A sequence of records
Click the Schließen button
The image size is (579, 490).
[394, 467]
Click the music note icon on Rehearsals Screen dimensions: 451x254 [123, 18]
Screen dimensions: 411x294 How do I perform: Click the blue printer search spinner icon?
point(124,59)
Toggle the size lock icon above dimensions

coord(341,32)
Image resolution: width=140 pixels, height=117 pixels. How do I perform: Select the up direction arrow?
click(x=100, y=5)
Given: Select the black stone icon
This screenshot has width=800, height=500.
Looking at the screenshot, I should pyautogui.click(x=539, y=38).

==

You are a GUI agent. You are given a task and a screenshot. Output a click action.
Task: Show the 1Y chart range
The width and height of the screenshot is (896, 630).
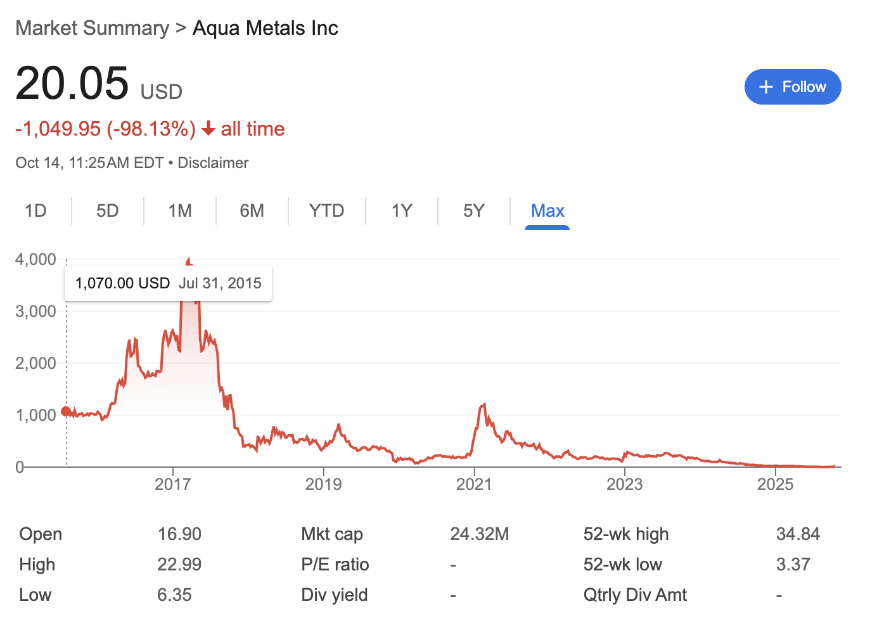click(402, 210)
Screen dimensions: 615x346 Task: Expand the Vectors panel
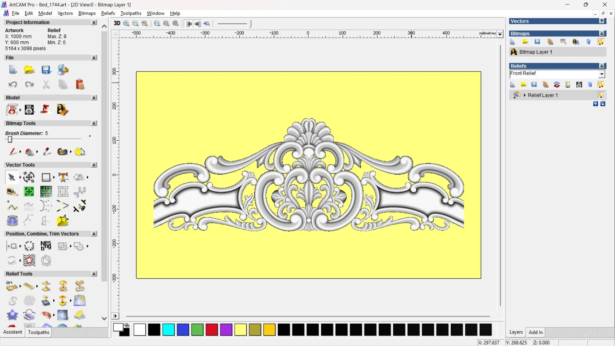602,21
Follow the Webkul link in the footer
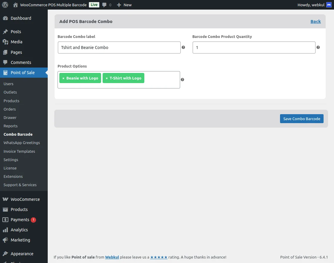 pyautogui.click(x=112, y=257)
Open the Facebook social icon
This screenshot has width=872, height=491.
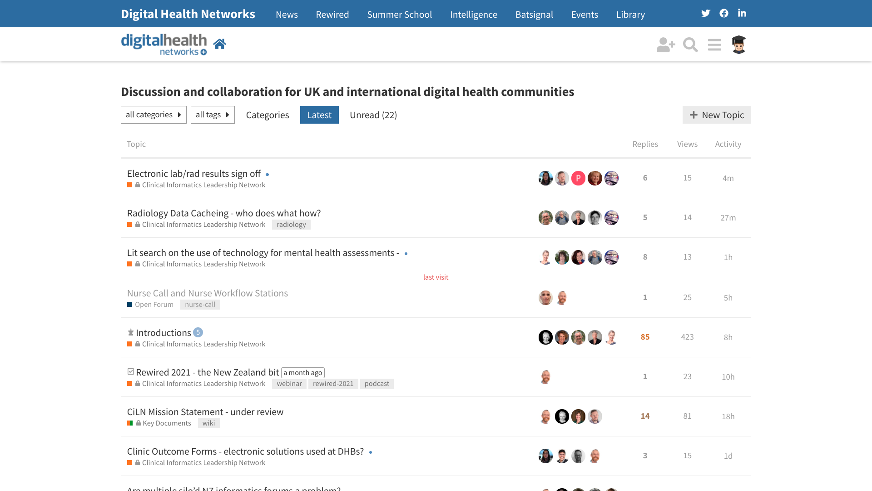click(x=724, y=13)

◆ **Stated problem**
Substitute "Select" for "Open" in the records, starting at the line that contains "Open the Facebook social icon" and stopping after the line that contains "click(x=724, y=13)". Reproduce only those lines with every other part unchanged, and omit the pictures.

◆ **Output for this exercise**
Select the Facebook social icon
This screenshot has width=872, height=491.
click(x=724, y=13)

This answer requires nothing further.